A month earlier, Platini had been first out of the blocks to declare his pursuit of the presidency of FIFA, writing to all the world’s national associations nine days after the executive committee had set the election for February 26.
Now, at the Grimaldi Forum conference centre, staring out at the Mediterranean in Monte Carlo, the French president of UEFA had cleared the decks. The previous day the Champions League group draw had been undertaken; this morning it had been the turn of the Europa League. Now, with all the club business out of the way, it was time to talk of the UEFA president’s world ambitions.

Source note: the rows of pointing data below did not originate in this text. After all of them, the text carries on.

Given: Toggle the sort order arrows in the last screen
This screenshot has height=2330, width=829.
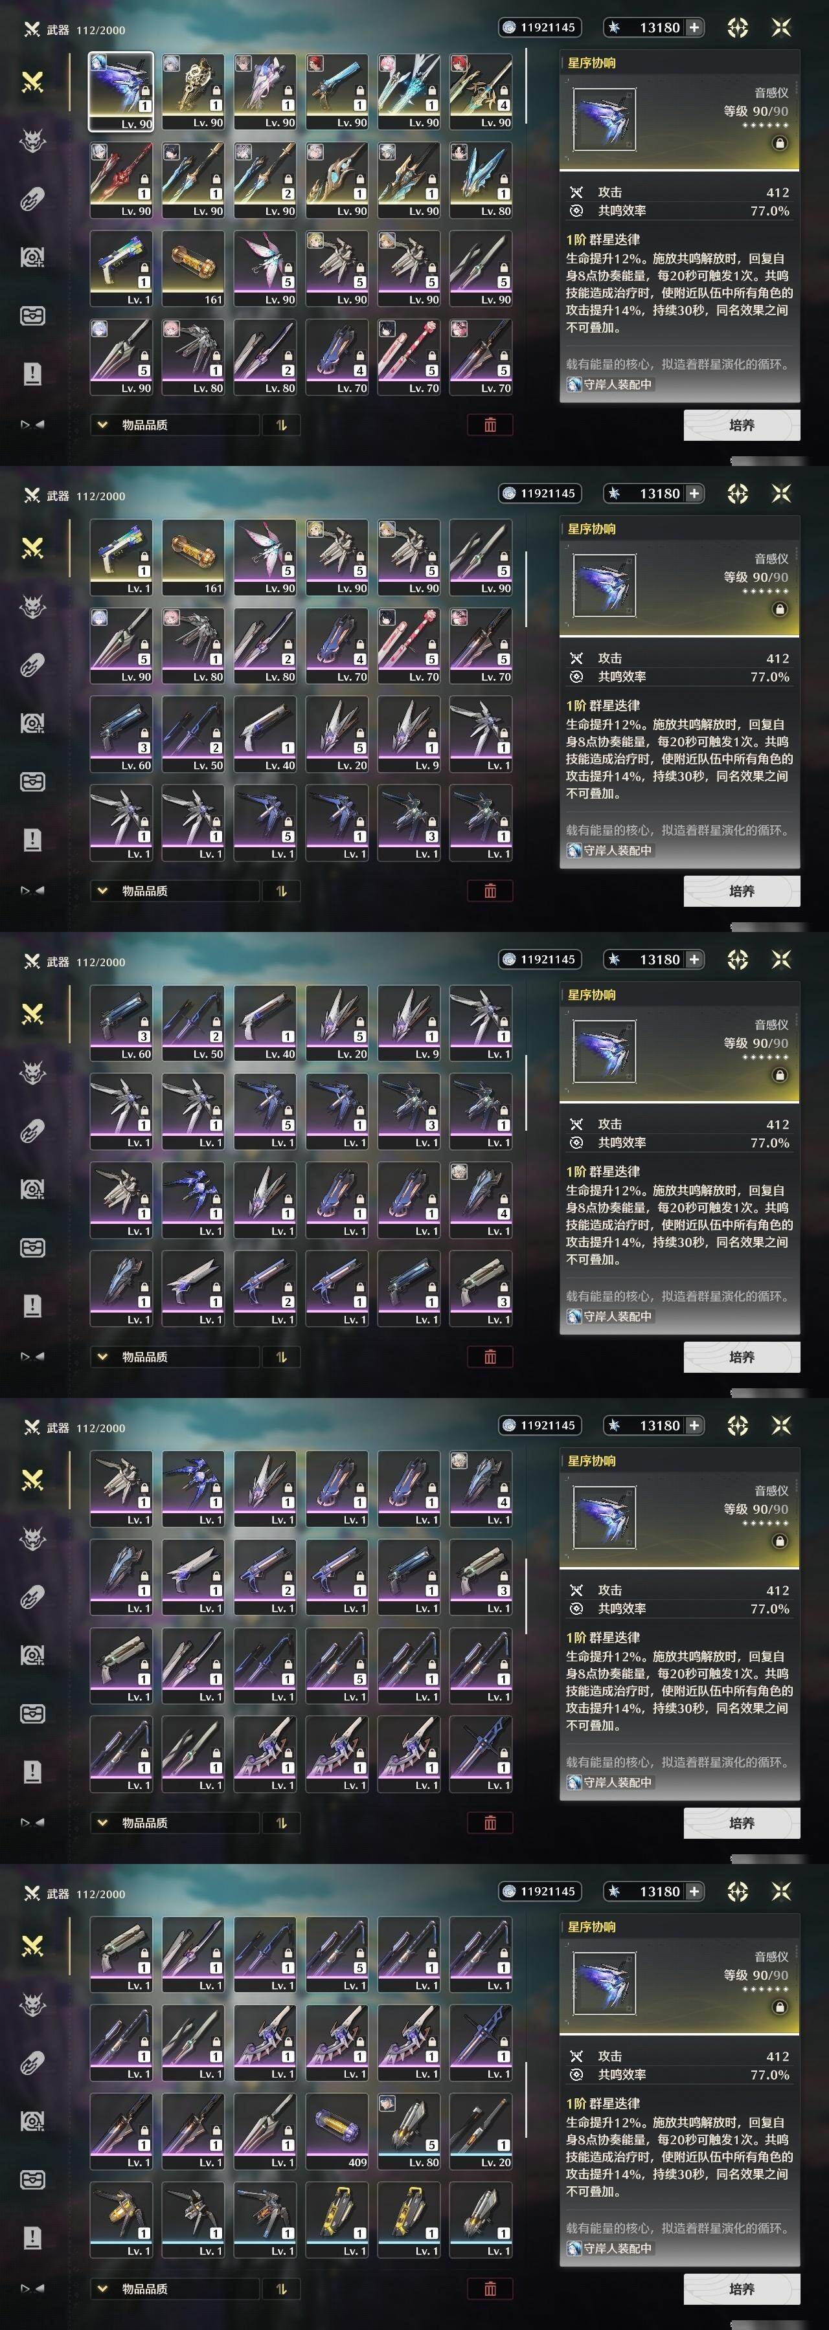Looking at the screenshot, I should pos(281,2288).
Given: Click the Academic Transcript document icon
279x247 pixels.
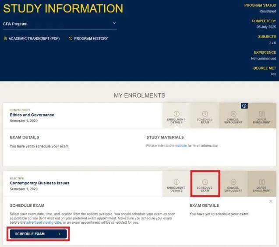Looking at the screenshot, I should tap(5, 39).
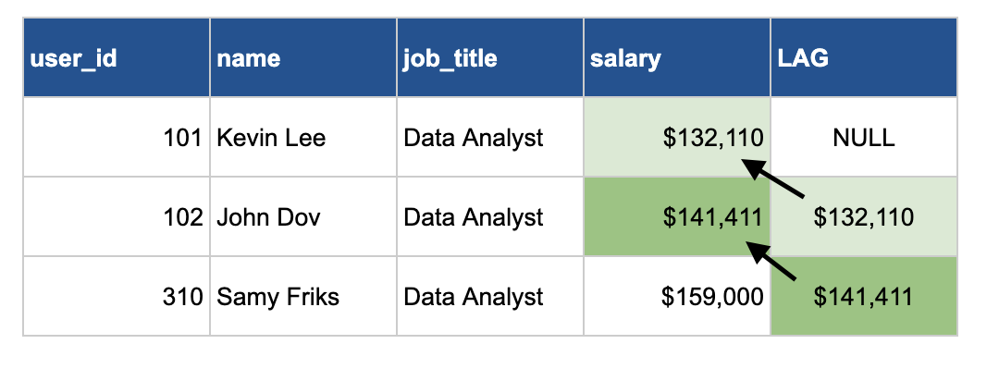Select cell with user ID 101
999x381 pixels.
click(x=116, y=138)
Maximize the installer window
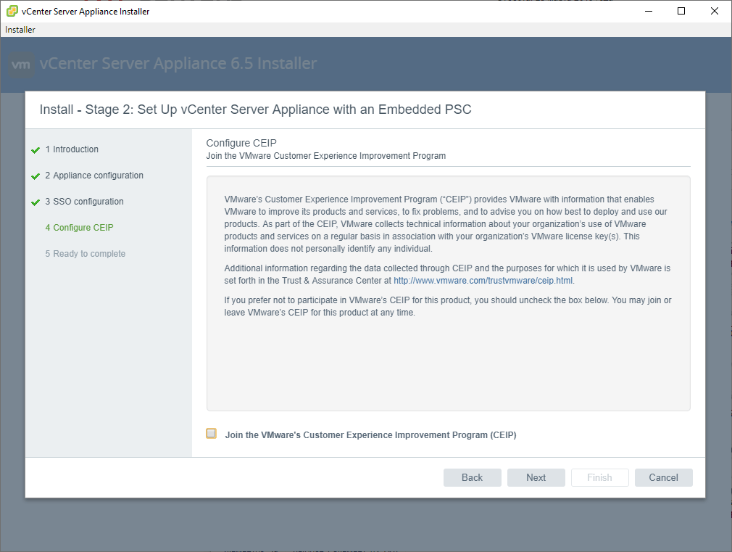This screenshot has height=552, width=732. [x=681, y=11]
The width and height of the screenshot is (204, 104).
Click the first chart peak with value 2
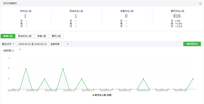tap(26, 69)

A fortnight earlier a leak had suggested Platini would use the occasion to launch his manifesto. This, it was understood, was no longer the plan. But at least Platini was here to talk, to front up, to explain why the 209 national associations should vote for him; why he was the right man to pull FIFA out of the corruption-stained, reputation muddied mire. Except that speaking up was not on his agenda.
As Platini glowed with mischievous satisfaction so Pinto explained that this was a UEFA occasion and FIFA was off limits. There is nothing journalists hate as much as being told they cannot ask questions of a particular subject. It raises hackles and guarantees a bad press. Various reporters from the UK, France, Germany and Italy tried to tease him out. Each time Platini smiled and demurred.

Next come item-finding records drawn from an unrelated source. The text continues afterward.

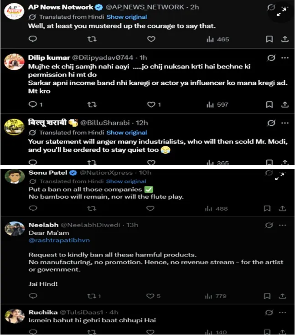
Task: Open the @rashtrapatibhvn mention
Action: (x=59, y=240)
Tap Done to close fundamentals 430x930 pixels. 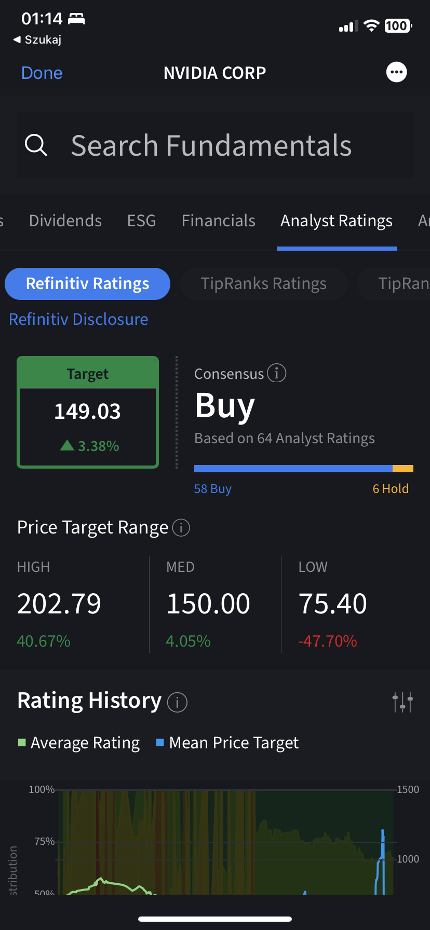coord(42,73)
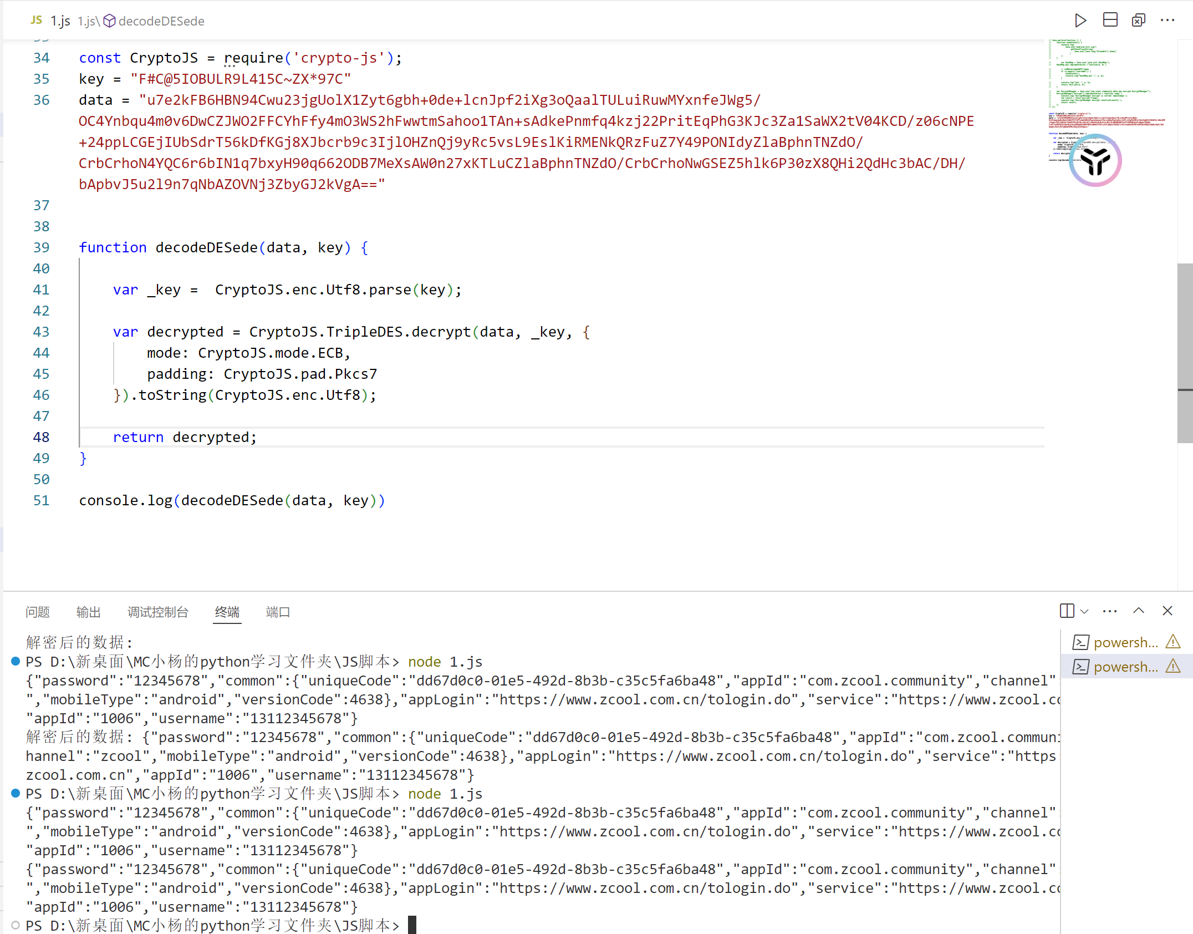Image resolution: width=1193 pixels, height=934 pixels.
Task: Click the floating AI assistant circle icon
Action: pyautogui.click(x=1095, y=161)
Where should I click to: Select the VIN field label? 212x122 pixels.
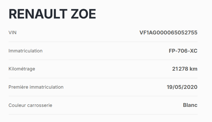13,33
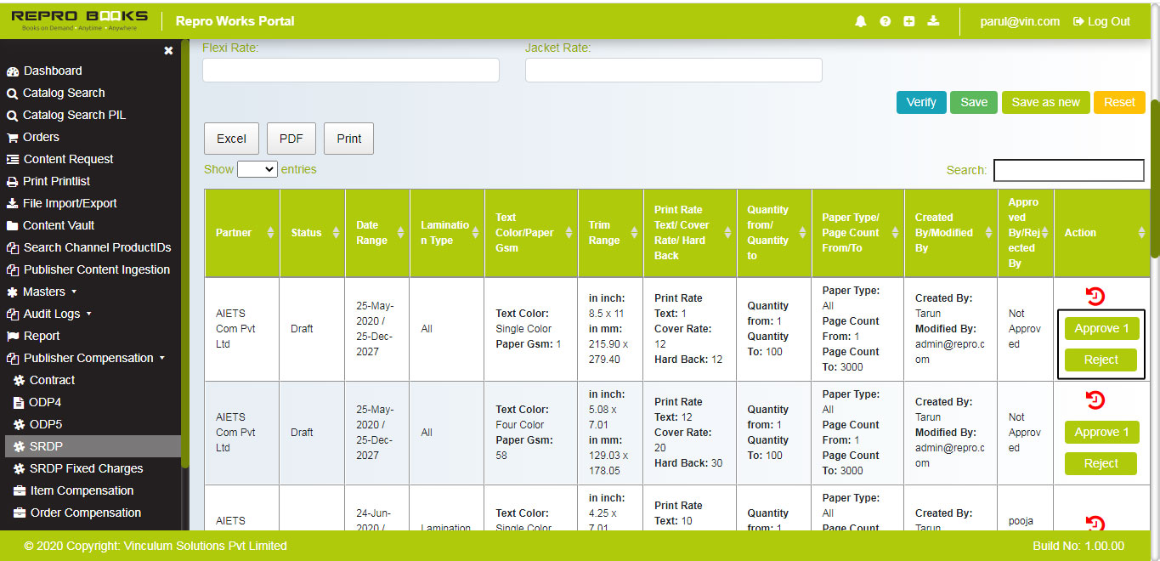Screen dimensions: 1160x561
Task: Click the download icon in header
Action: [x=933, y=21]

Just before the end, with his audience seething, Platini apologised for his “FIFA silence”. Too late. Just as managers are said to have “lost the dressing room”, so Platini had lost the media.
It was a communications faux pas which has come back not only to bite him but to bite him hard.
Over the last weeks, as a three cornered net has been drawn gradually ever tighter – by the Swiss attorney general, by the United States Department of Justice and even by the FIFA Independent Ethics Committee – so the customary poise of Platini and FIFA president Sepp Blatter has faded as they have wriggled and squirmed and fallen back on the fragile status of their respective presidencies.
Blatter had cut loose his secretary general, Jerome Valcke, on the hearsay word of a ticket tout with a grudge to bear; and Platini, within the FIFA maelstrom, could not turn to his right for Infantino to wave a magic wand and come up, Baldrick-like, with another cunning plan.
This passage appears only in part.